— Begin Extracted data —
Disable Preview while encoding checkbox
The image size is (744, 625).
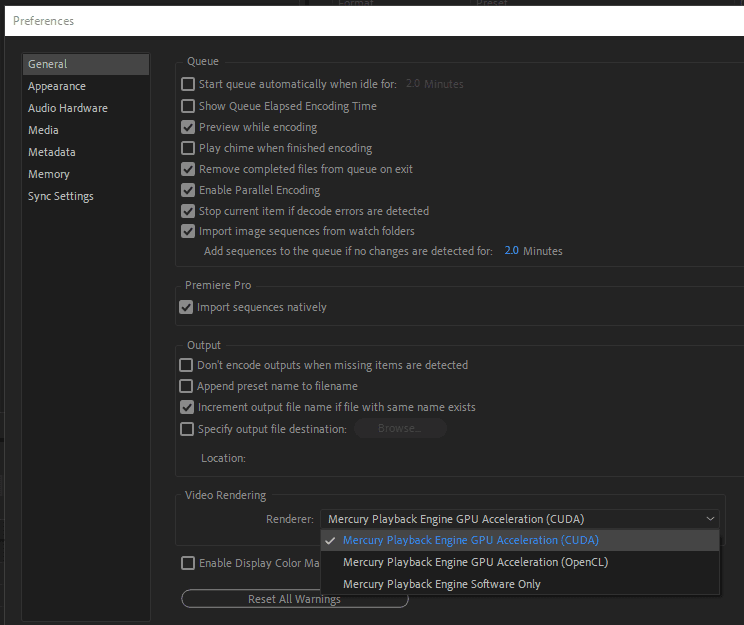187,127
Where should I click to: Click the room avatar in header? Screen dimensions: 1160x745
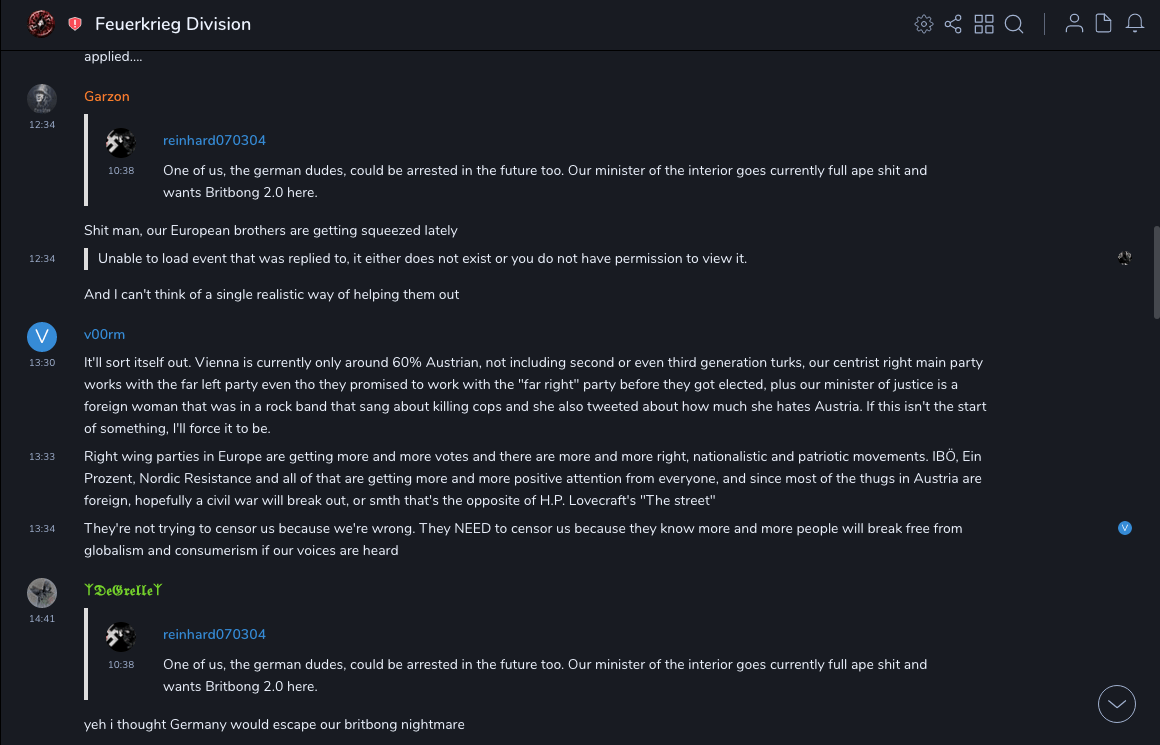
— End Extracted data —
— Begin Extracted data —
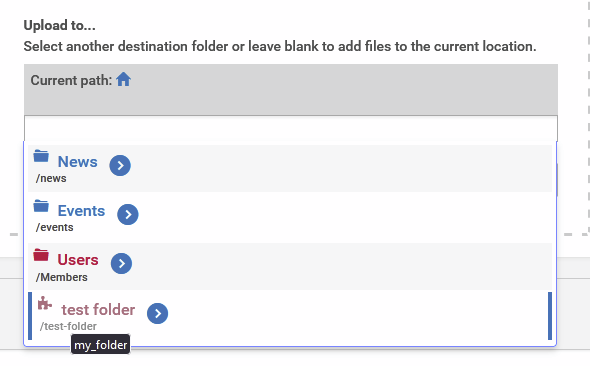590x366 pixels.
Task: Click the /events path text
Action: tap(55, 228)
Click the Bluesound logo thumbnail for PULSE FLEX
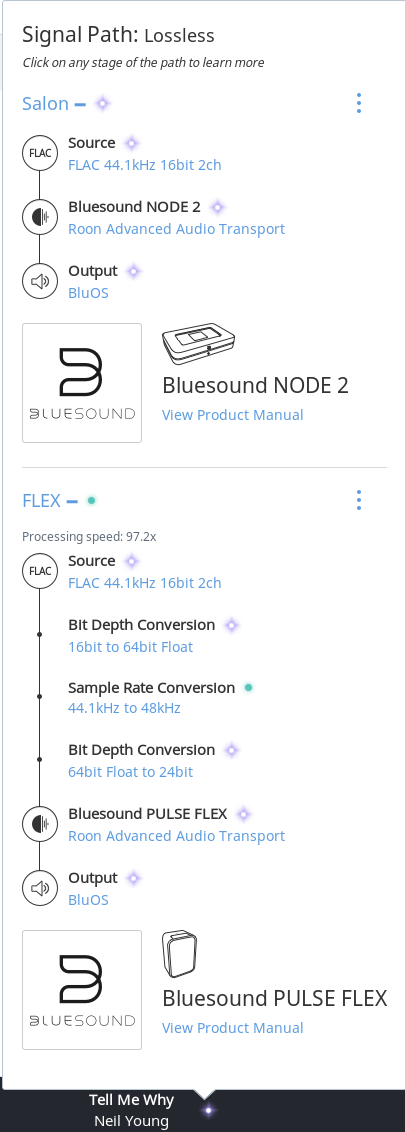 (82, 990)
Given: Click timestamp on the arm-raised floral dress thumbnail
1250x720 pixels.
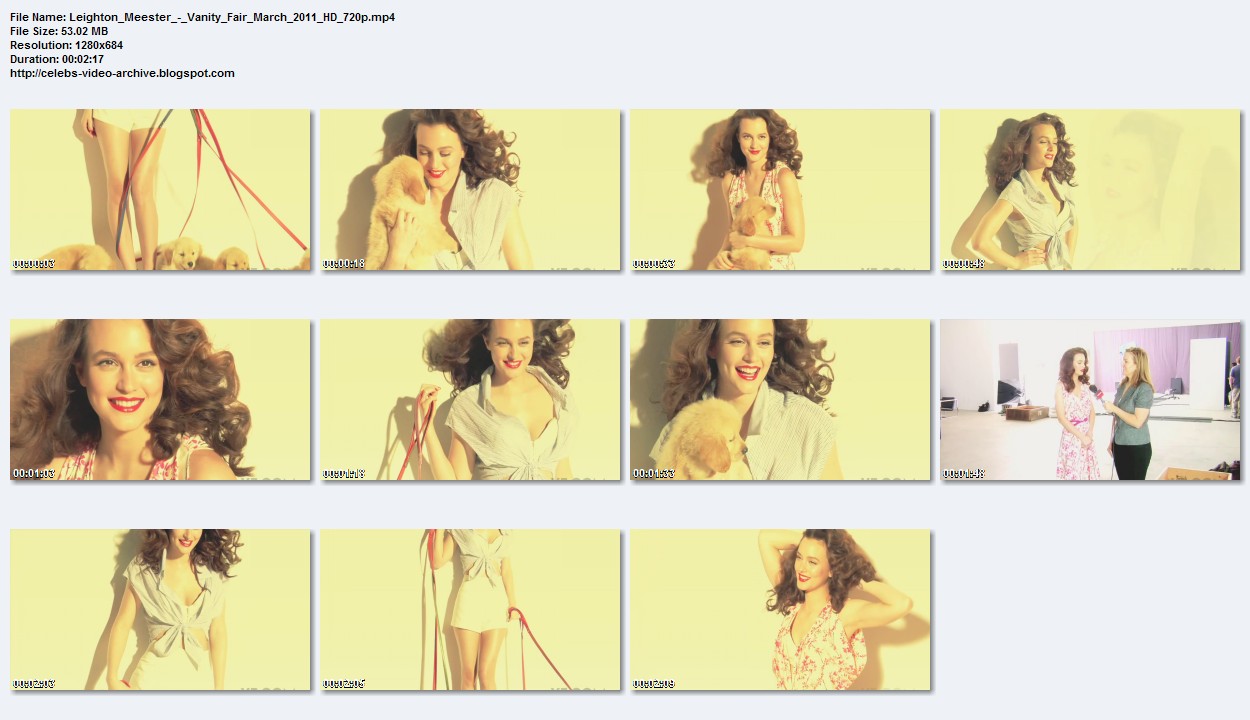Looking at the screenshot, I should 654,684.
— End Extracted data —
- _Exercise_
Retype everything in the listing from the line containing "590x366 pixels." down to the line containing "Looking at the screenshot, I should 654,684.", including both of those lines. Leave the pictures out of your answer.

- _Solution to the exercise_
590x366 pixels.
Task: Click the /events path text
Action: tap(55, 228)
Click the Bluesound logo thumbnail for PULSE FLEX
 (82, 990)
Given: Click timestamp on the arm-raised floral dress thumbnail
1250x720 pixels.
Looking at the screenshot, I should 654,684.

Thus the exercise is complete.